Warning: package 'tinytable' was built under R version 4.5.2
Lets’s GOOOO!!
Data collection has (mostly) closed on my dissertation survey and I hit a little over 300 responses from faculty and instructors across the province, so I am pleased with that. So now begins the work of making sense of it all in light of my previous work on assessment in higher ed.
To improve reproducibility, share my process, and help future me remember what today me did, I am endeavouring to use this space as an analysis journal. I want to say I lost some work on Friday evening, but that is a bit too passive. I deleted some work because I hadn’t pushed changes in a while, saw that there was a whole bunch of changed files in my directory and deleted a bunch. Unfortunately for me, I deleted my changes on my analysis.r file shortly after figuring out why I was getting errors.
I’ll share R scripts and files, but will keep the whole repo private until it’s time to publish, when the entire dataset will be published under an open license.
General Workflow
I’m composing this paper using Positron, a data science integrated development environment (IDE). For the uninitiated, Positron is a text editor that connects to a git service to allow for composing text in Markdown with embedded R code for the analysis of the data. Positron is created and maintained by the company Posit, who also created a scientific and academic publishing platform called Quarto that integrates with Positron.
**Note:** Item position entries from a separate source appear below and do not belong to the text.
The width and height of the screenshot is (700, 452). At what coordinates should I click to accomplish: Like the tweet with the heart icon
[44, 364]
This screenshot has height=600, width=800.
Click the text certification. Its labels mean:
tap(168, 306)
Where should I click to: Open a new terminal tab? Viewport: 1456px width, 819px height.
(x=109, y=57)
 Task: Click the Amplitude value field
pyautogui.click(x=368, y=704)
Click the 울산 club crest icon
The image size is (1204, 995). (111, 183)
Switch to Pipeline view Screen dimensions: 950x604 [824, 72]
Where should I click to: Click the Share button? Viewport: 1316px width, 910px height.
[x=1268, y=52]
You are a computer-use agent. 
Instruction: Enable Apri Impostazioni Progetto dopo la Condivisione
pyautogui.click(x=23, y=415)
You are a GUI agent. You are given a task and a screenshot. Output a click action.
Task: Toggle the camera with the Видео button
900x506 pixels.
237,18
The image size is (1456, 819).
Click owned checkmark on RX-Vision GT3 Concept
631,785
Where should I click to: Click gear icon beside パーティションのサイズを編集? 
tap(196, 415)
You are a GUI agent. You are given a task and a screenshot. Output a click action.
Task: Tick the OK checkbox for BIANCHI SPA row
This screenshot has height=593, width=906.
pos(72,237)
I thus use Positron to create documents that have R code embedded in them. I am using R to manage the entire data analysis process, beginning with taking the raw csv exported from SurveyMonkey, making sure it is tidy (each column is a variable, each row is a case, and each cell is a single observation), excluding incomplete submissions (currently anything below 90% complete is excluded), calculating missingness (how many NA responses are in the resulting dataset), and saving the data in a long format (going from 301 rows and 80 columns to 12636 rows and two columns).
Wrangling the Data
Following recommended practice, I am splitting the analysis into multiple files. Embedding all of the R code in the text of a paper makes for an unwieldy paper, with hundreds or eventually thousands of lines of code interrupting the text of the paper. Currently I have a file called analysis.R which contains the data wrangling code for the paper. When I run that code, it exports all of the requested R objects to an output folder. So instead of dozens of lines of code in my paper to generate a single plot or table, I simply call the saved R object and display it inline with 1-2 lines of code.
What’s more, if I get new data, all I need to do to update every single plot, table, or dataframe that I create is to update 2-3 characters twice, and everything is updated with the new data, and all the plots and tables automatically display the new analysis.
What’s even more, because all the data is in my repository (this data is anonymous, and I have permission to store on GitHub), someone can fork my repo, rerun the analysis, run new analyses, and check my work. They can also tweak my code and send a pull request back to me so I have the option of including their changes.